Richard Billinge, a derailment expert at AEA Technology which used to be British Rail's research department, was giving evidence at the inquest at Harrogate's Majestic Hotel into the crash.

He said that marks on the rails showed that the front wheels came off the rails within five metres of the 06.00 York to London GNER service hitting the Land Rover.

Earlier, vehicle crash police expert PC Steven Shone, of Humberside Police, said that in his opinion the train was derailed by a piece of metal from the Land Rover.

He said the front of the vehicle "disintegrated" in the collision, its engine was thrown on to the railway embankment and part of it hit a bridge nearby. The rest of the Land Rover turned round one-and-a-third times as it was propelled forward and off the track.

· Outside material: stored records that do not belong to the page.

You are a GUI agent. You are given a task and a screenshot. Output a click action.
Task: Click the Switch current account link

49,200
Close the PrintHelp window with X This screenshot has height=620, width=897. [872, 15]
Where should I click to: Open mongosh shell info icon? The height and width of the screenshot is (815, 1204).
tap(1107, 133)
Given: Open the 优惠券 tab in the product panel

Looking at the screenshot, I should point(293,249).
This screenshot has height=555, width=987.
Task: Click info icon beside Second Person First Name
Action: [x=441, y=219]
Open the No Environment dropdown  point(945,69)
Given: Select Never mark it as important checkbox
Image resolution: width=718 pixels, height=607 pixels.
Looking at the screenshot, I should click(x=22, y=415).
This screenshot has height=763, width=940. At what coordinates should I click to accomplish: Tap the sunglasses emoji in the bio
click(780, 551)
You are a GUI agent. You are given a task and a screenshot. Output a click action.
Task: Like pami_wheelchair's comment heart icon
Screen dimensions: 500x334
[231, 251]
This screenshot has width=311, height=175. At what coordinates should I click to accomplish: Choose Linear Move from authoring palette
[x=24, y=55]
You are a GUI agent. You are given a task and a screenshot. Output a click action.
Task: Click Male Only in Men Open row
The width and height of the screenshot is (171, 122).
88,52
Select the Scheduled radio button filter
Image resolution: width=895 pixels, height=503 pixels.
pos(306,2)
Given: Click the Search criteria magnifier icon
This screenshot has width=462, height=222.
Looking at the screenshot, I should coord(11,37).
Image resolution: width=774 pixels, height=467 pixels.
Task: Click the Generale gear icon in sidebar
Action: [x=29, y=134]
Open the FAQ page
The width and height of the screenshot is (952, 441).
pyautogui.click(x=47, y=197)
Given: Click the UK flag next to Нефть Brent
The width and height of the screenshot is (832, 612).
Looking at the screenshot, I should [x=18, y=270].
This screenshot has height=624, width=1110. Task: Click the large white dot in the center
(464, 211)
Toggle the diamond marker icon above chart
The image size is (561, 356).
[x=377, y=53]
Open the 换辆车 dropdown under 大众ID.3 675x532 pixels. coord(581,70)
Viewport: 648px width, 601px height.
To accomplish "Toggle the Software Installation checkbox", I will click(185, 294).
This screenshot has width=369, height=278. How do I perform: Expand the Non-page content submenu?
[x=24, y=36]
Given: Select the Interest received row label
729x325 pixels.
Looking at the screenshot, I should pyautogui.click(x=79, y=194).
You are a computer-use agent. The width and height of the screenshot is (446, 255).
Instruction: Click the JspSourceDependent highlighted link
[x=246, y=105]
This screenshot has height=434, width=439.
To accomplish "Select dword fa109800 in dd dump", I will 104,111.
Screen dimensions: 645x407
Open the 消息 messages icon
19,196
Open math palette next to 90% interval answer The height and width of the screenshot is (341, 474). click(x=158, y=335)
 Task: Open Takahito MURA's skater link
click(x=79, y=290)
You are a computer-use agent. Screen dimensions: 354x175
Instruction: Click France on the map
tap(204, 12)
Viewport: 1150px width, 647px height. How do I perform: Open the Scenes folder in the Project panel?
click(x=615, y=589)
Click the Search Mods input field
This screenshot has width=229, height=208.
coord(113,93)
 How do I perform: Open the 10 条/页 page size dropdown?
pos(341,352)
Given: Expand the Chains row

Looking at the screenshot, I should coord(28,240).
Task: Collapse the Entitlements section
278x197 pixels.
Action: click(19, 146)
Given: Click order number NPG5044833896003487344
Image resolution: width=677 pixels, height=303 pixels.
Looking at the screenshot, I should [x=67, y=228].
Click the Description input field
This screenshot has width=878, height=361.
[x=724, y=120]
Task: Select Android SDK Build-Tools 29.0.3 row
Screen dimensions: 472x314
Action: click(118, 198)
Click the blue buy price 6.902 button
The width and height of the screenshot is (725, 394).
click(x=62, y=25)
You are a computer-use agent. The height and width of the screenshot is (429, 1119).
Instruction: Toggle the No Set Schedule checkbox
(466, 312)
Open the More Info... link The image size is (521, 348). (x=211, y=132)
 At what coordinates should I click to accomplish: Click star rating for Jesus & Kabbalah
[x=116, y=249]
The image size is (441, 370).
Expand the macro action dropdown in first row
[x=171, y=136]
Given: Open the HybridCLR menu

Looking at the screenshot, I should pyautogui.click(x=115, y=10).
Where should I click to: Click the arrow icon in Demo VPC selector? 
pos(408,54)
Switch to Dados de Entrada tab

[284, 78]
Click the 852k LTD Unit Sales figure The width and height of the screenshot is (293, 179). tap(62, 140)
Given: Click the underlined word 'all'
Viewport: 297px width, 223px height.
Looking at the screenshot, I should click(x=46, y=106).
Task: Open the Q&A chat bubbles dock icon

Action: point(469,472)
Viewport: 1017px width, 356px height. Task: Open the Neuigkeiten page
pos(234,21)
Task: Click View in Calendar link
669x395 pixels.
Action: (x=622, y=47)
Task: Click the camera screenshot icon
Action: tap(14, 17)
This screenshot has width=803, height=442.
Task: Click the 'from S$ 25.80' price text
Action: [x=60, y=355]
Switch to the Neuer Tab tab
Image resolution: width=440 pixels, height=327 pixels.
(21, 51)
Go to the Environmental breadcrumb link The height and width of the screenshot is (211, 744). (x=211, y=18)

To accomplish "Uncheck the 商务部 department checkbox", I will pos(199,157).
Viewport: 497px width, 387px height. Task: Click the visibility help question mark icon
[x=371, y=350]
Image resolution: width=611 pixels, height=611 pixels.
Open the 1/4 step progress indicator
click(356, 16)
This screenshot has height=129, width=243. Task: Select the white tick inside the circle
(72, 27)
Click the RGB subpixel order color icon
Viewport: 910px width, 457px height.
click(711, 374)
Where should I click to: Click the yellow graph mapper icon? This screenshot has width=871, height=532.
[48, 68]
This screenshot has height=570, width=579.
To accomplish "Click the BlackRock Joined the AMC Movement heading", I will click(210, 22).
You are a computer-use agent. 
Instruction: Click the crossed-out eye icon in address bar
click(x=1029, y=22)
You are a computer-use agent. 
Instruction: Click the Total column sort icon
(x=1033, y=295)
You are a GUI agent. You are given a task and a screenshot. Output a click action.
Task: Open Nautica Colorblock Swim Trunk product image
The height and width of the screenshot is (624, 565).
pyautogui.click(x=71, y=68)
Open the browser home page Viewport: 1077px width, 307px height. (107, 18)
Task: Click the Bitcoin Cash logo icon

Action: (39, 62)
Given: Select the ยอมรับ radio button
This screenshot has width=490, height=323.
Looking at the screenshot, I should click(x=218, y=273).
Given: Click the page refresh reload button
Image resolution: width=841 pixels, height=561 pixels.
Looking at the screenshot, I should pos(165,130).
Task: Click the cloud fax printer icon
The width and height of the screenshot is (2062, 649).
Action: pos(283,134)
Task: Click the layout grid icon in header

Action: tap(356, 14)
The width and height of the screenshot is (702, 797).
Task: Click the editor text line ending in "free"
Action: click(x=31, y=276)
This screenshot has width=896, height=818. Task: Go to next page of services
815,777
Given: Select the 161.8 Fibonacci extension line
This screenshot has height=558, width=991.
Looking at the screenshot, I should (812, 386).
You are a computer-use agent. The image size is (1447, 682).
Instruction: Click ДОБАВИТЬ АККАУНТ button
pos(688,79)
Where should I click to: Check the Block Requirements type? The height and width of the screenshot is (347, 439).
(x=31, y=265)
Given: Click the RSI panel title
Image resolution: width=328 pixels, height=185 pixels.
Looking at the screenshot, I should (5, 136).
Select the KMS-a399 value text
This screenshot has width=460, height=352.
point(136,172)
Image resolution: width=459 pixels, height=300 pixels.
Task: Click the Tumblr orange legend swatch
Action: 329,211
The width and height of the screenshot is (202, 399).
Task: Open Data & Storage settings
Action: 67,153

He thought that a piece of the vehicle landed in such a way that it came between the train's wheels and the rail, but could not say which piece.

Mr Billinge said the GNER train was braking after the collision and would normally have come to a stop still upright.

However, because the front wheels had come off the track, part of the front of the passenger train was directly in the path of the coal train and the two collided 640 metres south of the original collision.

Ten people died as the GNER train jack-knifed and part of it fell on its side.

The jury heard that the Freightliner train was new and the GNER train had had routine servicing just over an hour before it left Newcastle at 04.45 at the start of its journey to London.

The BBC admitted today it was "unfortunate" that a TV show was to broadcast a dramatisation of a rail tragedy in the same week as the inquest.

Survivors hit out at the scheduling of the BBC1 series Casualty, which returns on Saturday with a two-parter surrounding a train disaster.

The BBC said today: "This story plan was devised a year ago to kick off the 18th series. It is entirely fictional and not based on any one event. It is unfortunate that the episode coincides with the inquest into the Selby incident."